Items from a dataset:
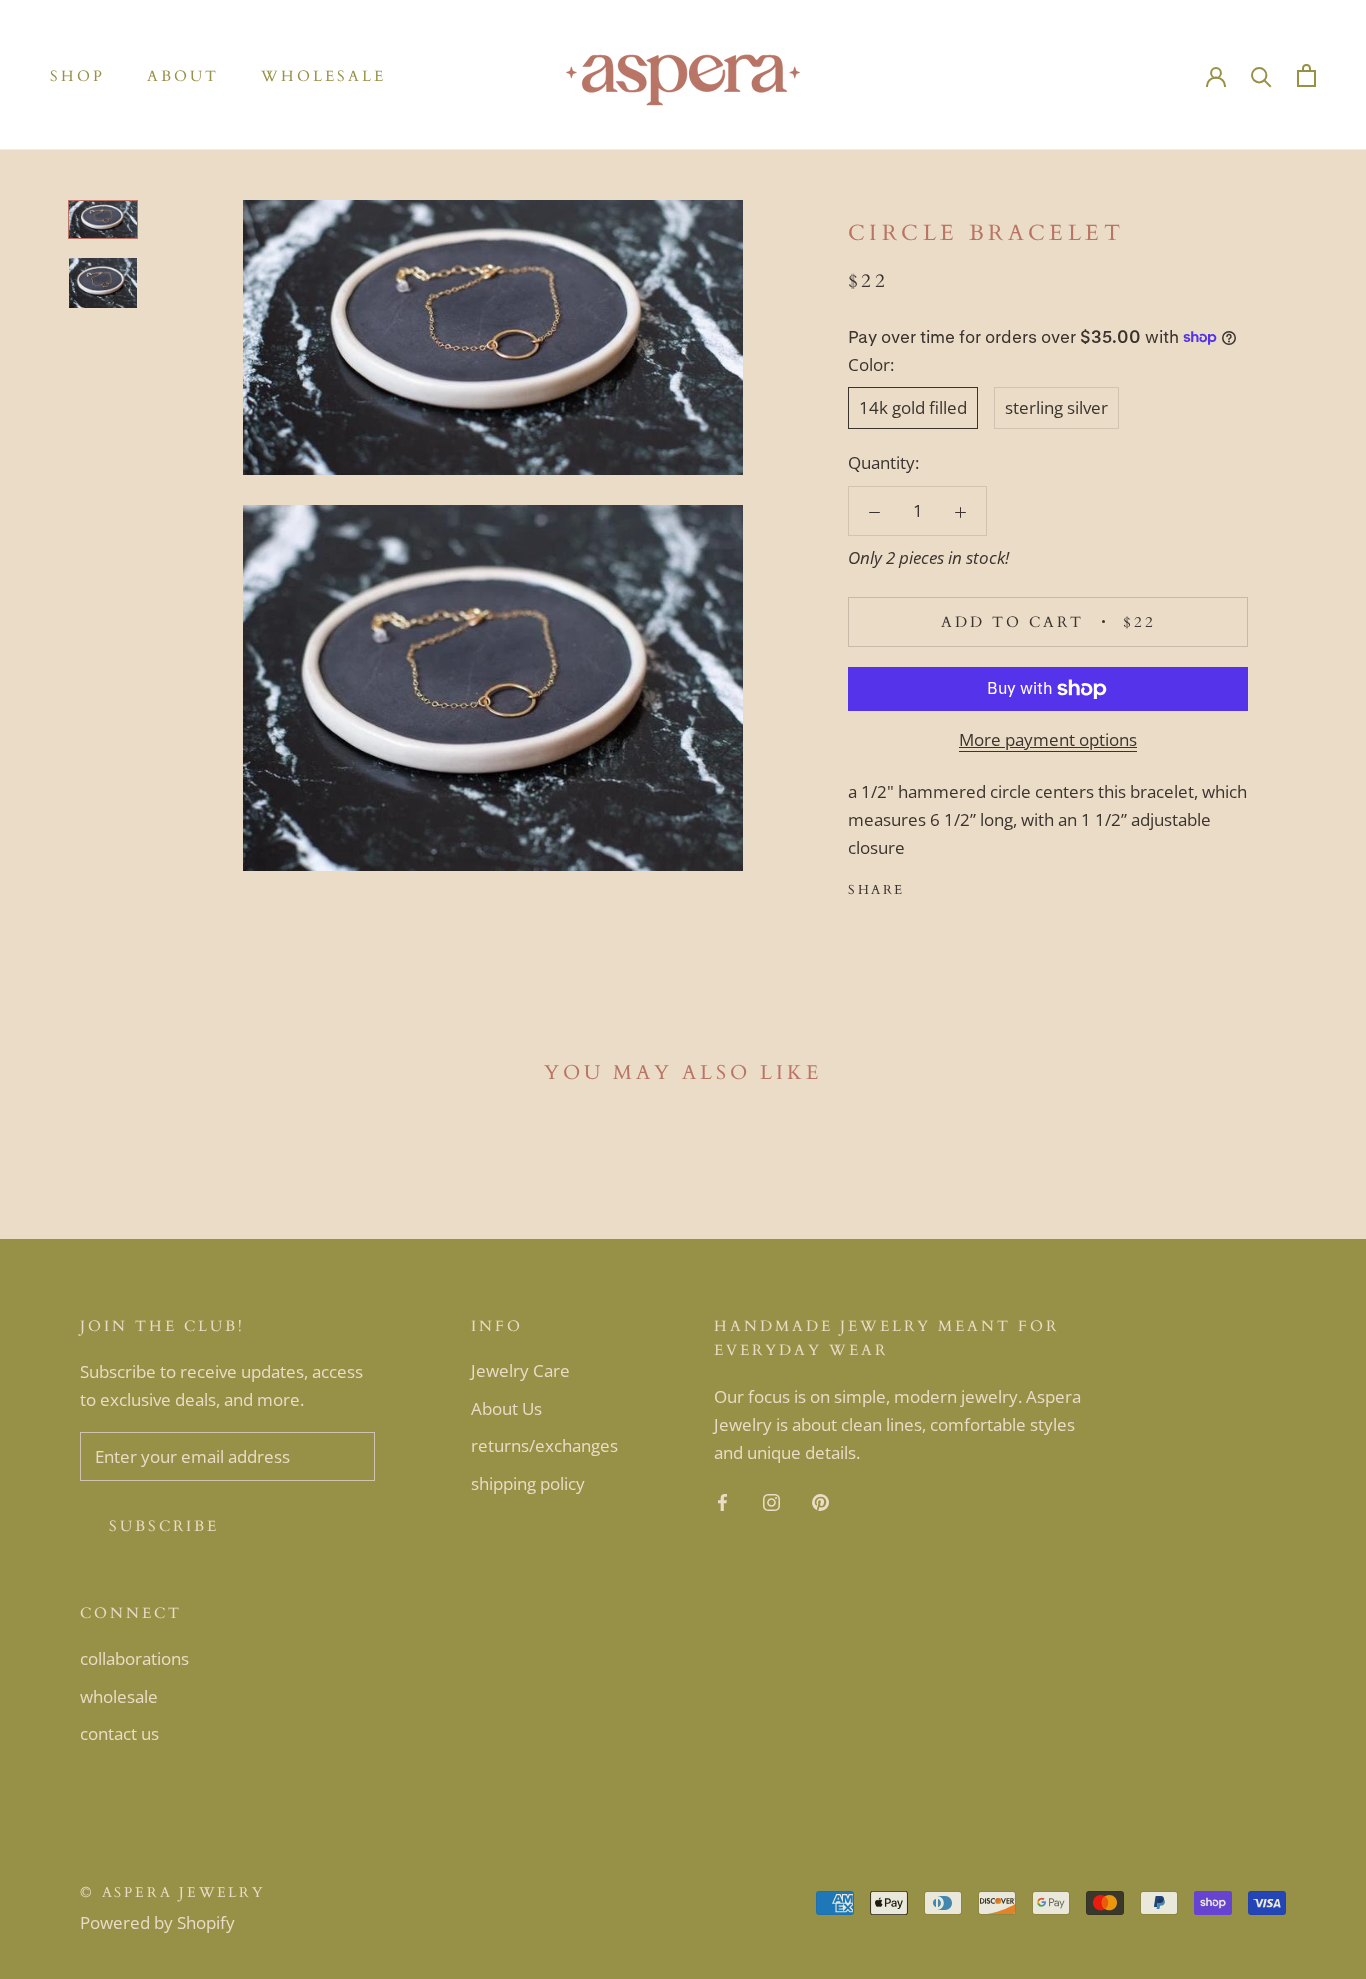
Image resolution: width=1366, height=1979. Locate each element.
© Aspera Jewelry (172, 1892)
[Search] (1261, 75)
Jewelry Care (520, 1370)
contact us (119, 1733)
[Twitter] (950, 886)
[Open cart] (1306, 75)
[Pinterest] (976, 886)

Directions:
Go back to the records above and write them out exactly, without the pictures.

Output of the task:
Image resolution: width=1366, height=1979. Locate each element.
© Aspera Jewelry (172, 1892)
[Search] (1261, 75)
Jewelry Care (520, 1370)
contact us (119, 1733)
[Twitter] (950, 886)
[Open cart] (1306, 75)
[Pinterest] (976, 886)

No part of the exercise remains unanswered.